WASHINGTON, D.C. – The U.S. Economic Development Administration’s (EDA) COVID-19 Recovery and Resiliency Project will be awarding Bowling Green State University (BGSU) funding to help the University respond to the unusual and compelling urgency of the coronavirus pandemic.
This funding was included in the Coronavirus Aid, Relief, and Economic Security (CARES) Act, which passed the House of Representatives with Congressman Bob Latta’s (R-OH5) support and was signed into law in March. Congressman Latta wrote a letter advocating for this grant to be awarded to BGSU earlier this year.
“COVID-19 has changed the way our communities operate, and a collaborative workforce strategy is needed to effectively meet the current and future needs of our citizens and business,” said Latta. “Like universities across Ohio and the country, BGSU is gearing up for the fall term, and this funding will allow them to complete a Workforce Development Strategy and Recovery Plan for Northwest Ohio. Ensuring the success of Northwest Ohio’s workforce effort is a crucial aspect of continuing economic growth for the future. I am proud that with this additional support, BGSU will be better able to prevent, prepare for, and respond to the economic impacts of the coronavirus pandemic.”

Work request A: Could you restate everything in the BGSU funding release from "This funding was" down to "earlier this year.", substituting "April" for "March"?
Work request B: What comes next in the BGSU funding release? Write a continuation that begins after its last sentence.
This data stands apart from the BGSU funding release and has no connection to it.

(Pixel coordinate grounding data)
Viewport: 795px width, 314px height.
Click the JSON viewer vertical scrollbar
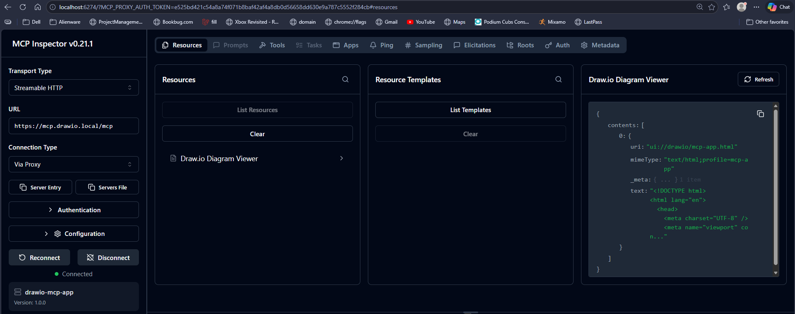[x=776, y=187]
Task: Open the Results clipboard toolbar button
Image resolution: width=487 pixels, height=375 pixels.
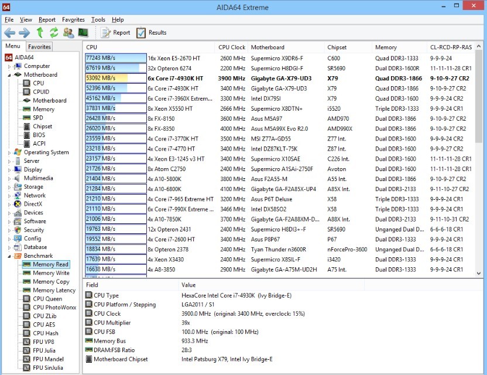Action: click(x=152, y=33)
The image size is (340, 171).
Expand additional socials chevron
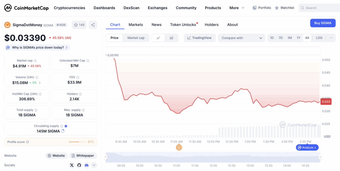pyautogui.click(x=94, y=165)
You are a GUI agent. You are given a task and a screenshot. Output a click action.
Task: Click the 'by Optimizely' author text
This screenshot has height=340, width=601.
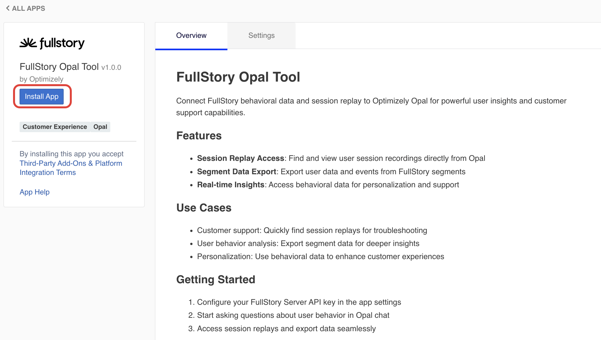click(41, 79)
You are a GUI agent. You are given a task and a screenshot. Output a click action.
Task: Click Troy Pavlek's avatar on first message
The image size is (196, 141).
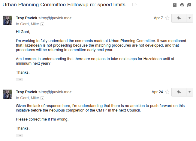point(8,20)
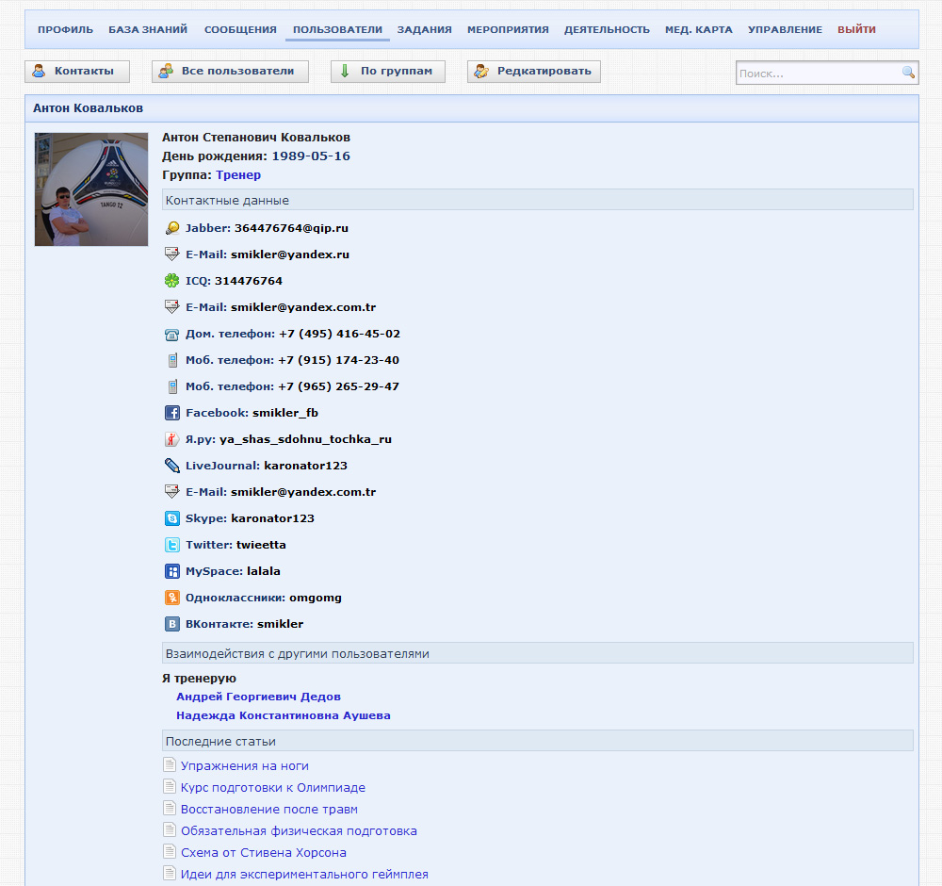Open the Тренер group link
Image resolution: width=942 pixels, height=886 pixels.
(238, 175)
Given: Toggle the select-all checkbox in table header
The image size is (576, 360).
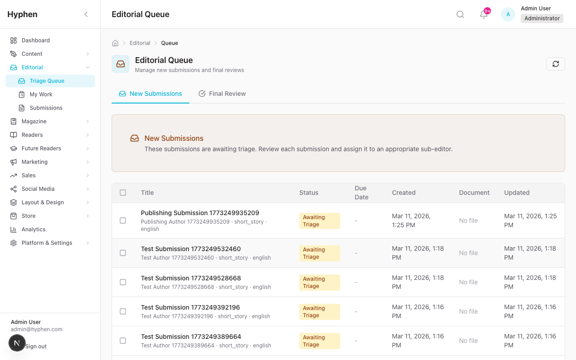Looking at the screenshot, I should point(123,193).
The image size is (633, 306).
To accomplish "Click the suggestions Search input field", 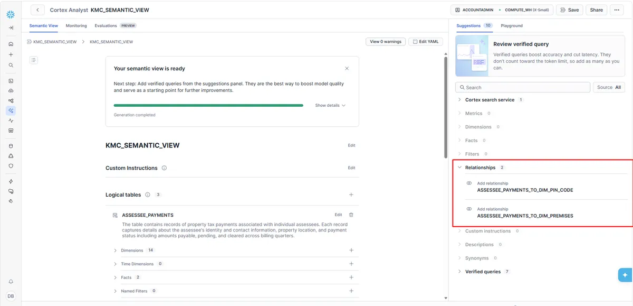I will click(522, 88).
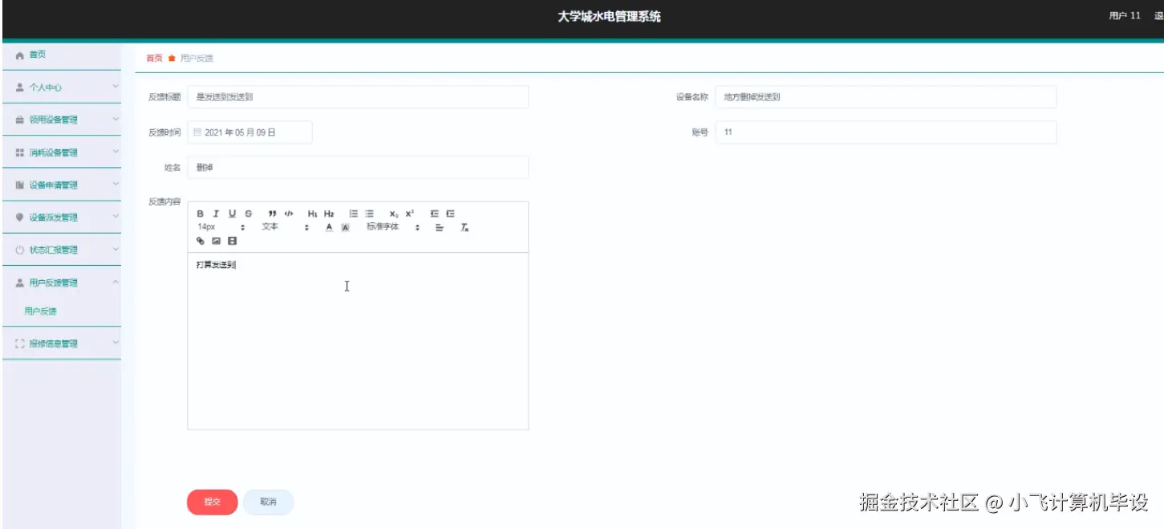Insert an image into the feedback content
1164x529 pixels.
[x=217, y=241]
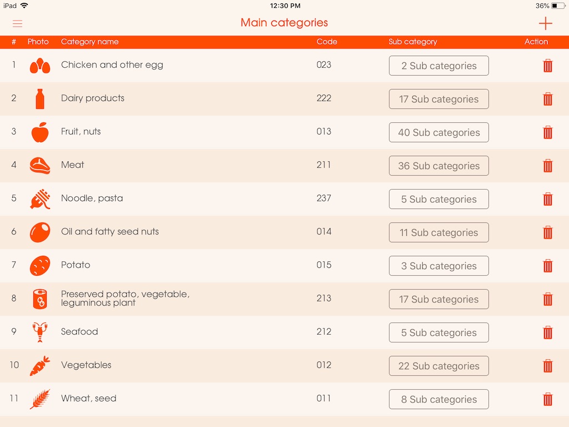Tap the Wheat, seed grain icon
This screenshot has width=569, height=427.
coord(40,399)
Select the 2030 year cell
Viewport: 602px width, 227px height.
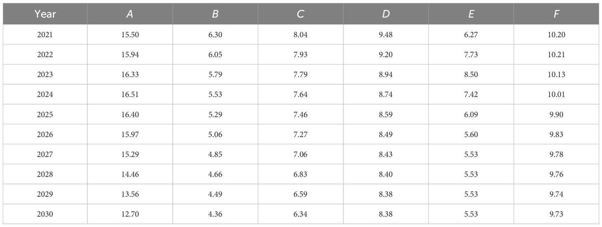[45, 214]
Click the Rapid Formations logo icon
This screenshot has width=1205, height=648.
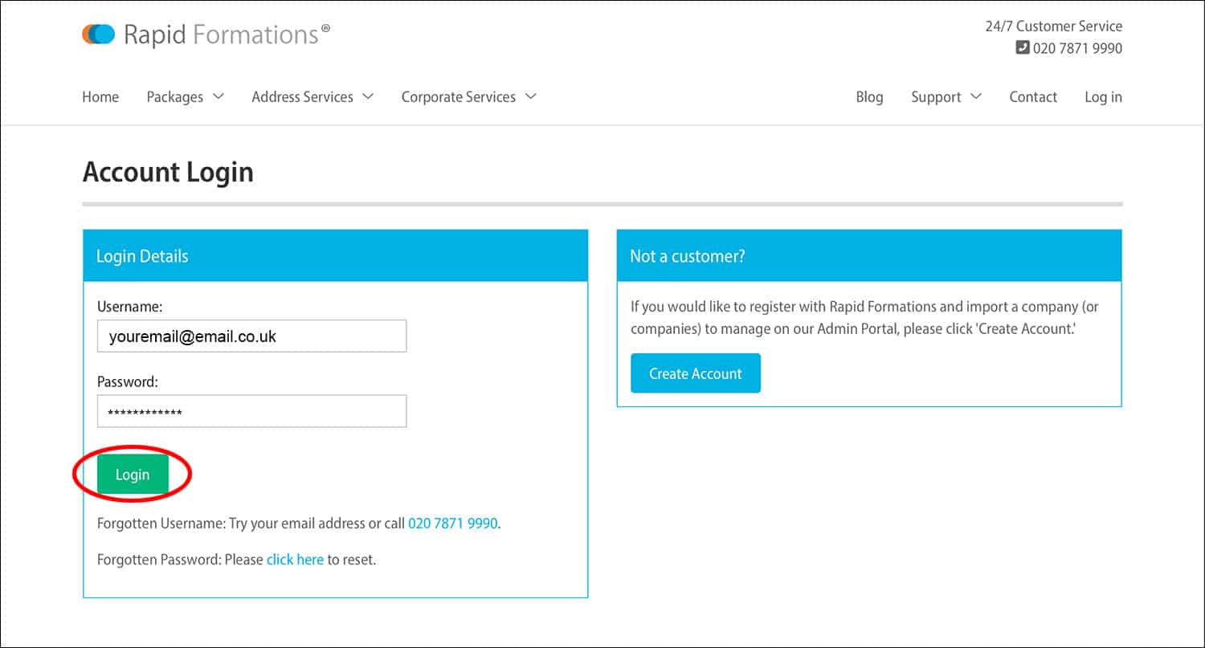click(x=98, y=35)
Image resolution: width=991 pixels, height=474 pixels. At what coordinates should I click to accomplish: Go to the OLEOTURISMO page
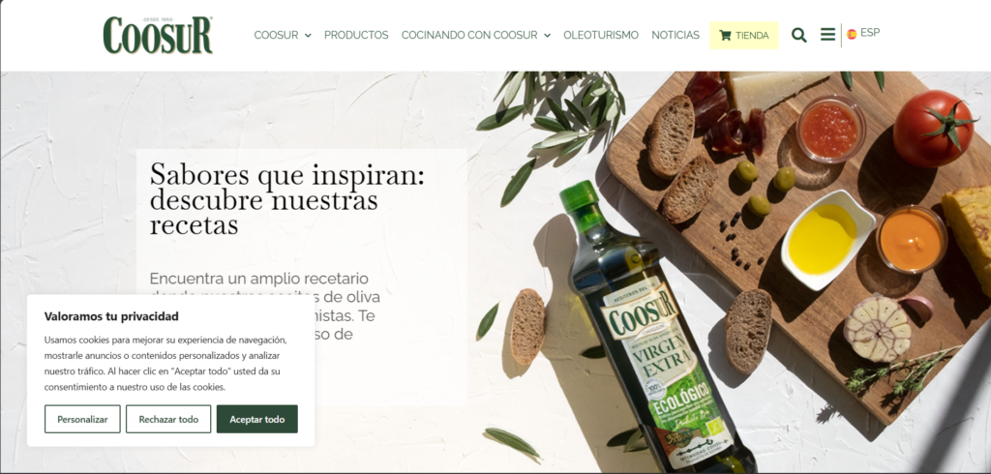601,36
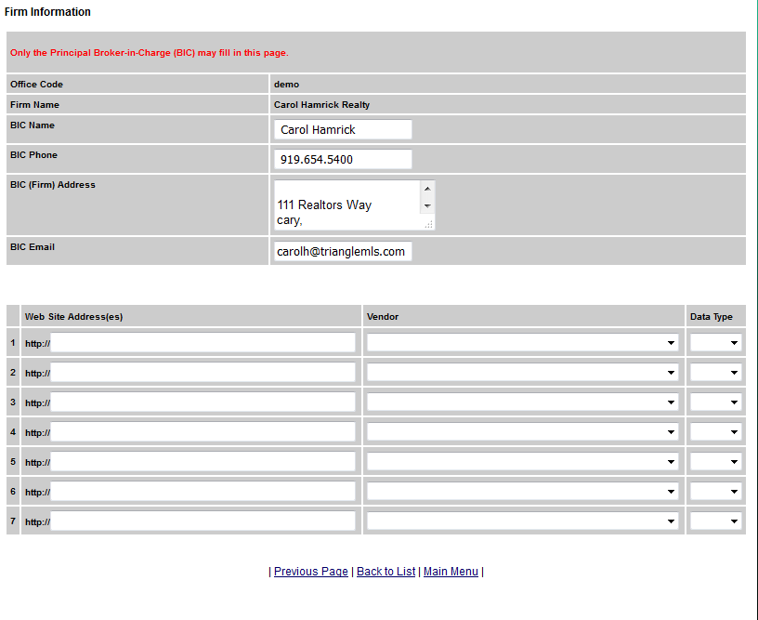Click the BIC Email input field
The image size is (758, 620).
342,251
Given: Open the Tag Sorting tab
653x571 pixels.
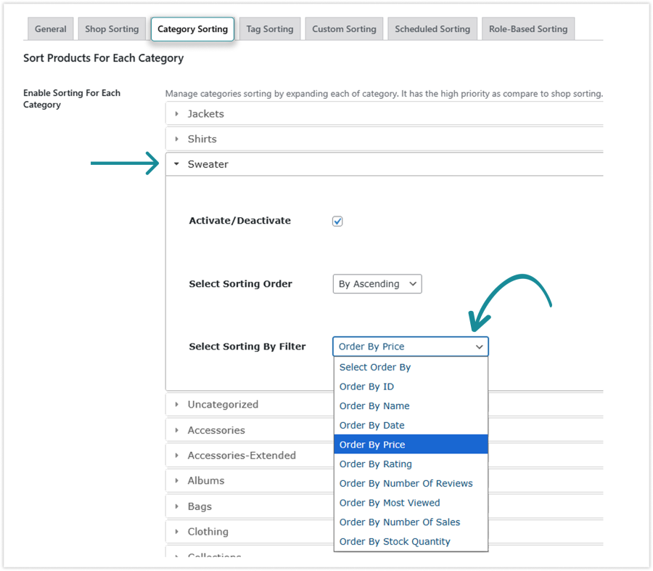Looking at the screenshot, I should (269, 29).
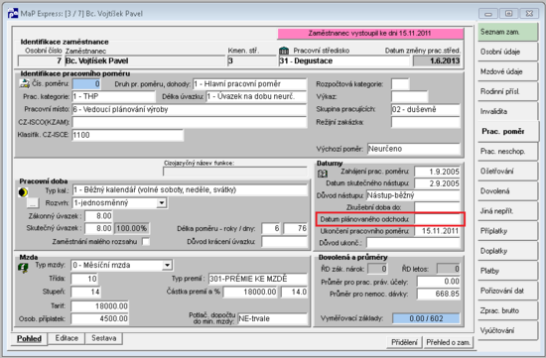The height and width of the screenshot is (358, 546).
Task: Click the Přidělení button
Action: pyautogui.click(x=404, y=342)
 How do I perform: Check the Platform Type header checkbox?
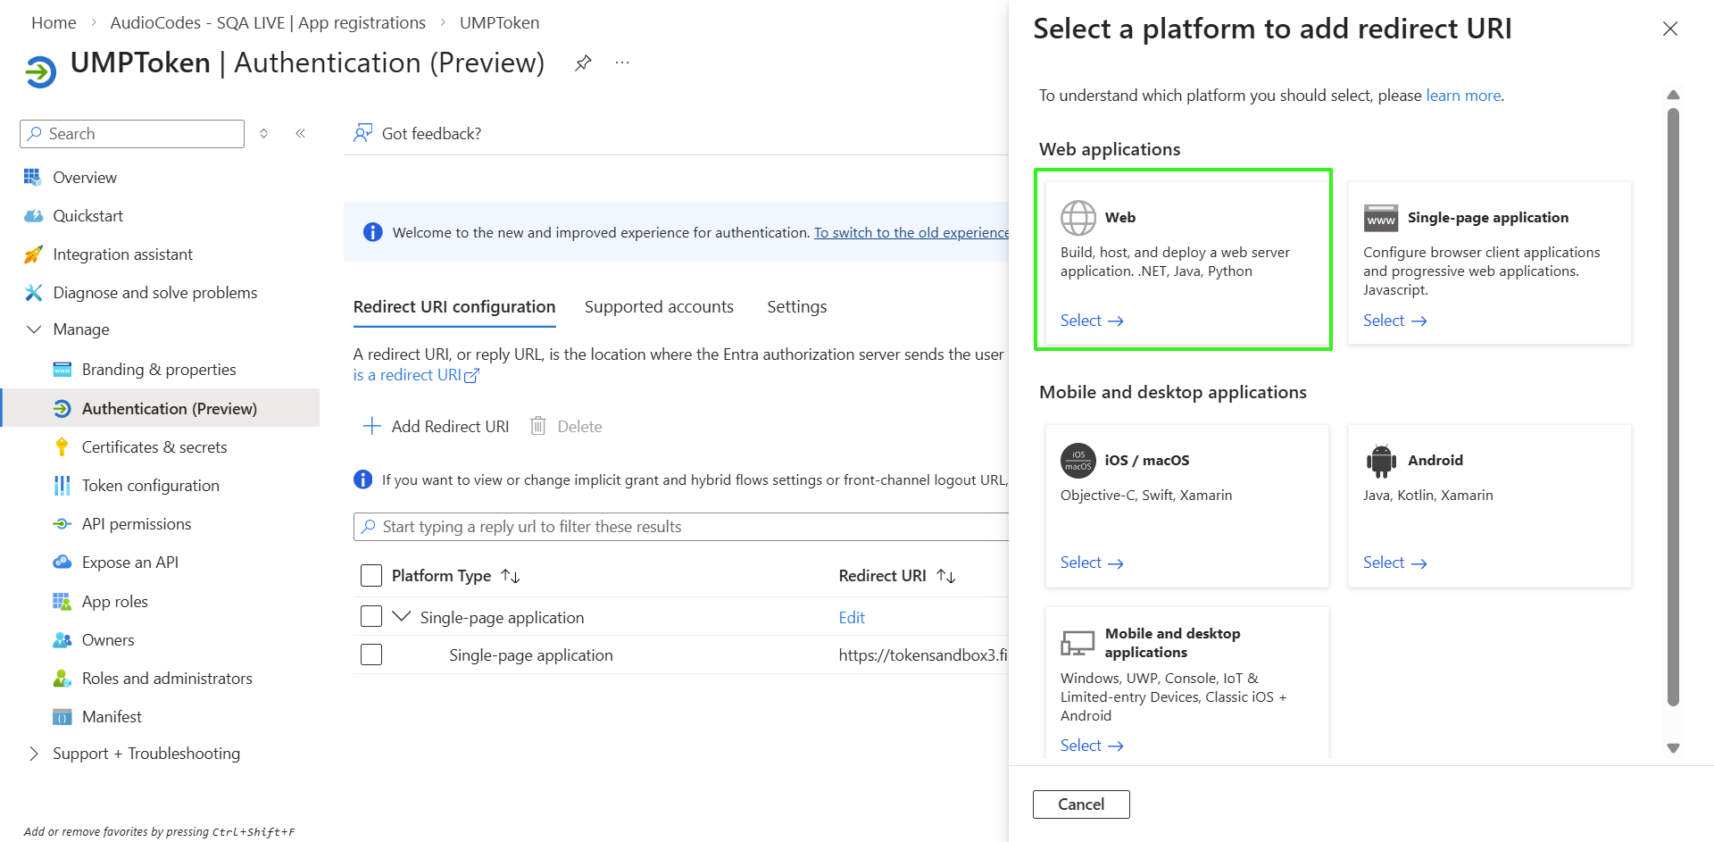[371, 576]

Answer section A:
This funding was included in the Coronavirus Aid, Relief, and Economic Security (CARES) Act, which passed the House of Representatives with Congressman Bob Latta’s (R-OH5) support and was signed into law in April. Congressman Latta wrote a letter advocating for this grant to be awarded to BGSU earlier this year.

Answer section B:
BGSU will be receiving $300,000. According to U.S. EDA, University Centers receiving these supplemental awards are required to implement one or more scope of work activities that have been pre-approved by EDA:
(1) providing technical assistance to entrepreneurs, businesses, and communities to assist in economic recovery efforts,
(2) assisting with solutions to move courses to an on-line platform to support the business and entrepreneurial community,
(3) supporting technology commercialization, entrepreneurship, product development and manufacturing aimed at the prevention of, preparation for, or response to the economic impacts of the coronavirus pandemic,
(4) conducting, sharing and disseminating applied research to address challenges resulting from the economic impacts of the coronavirus pandemic and
(5) assisting communities in identifying and supporting workforce talent through workforce training and other professional development programs.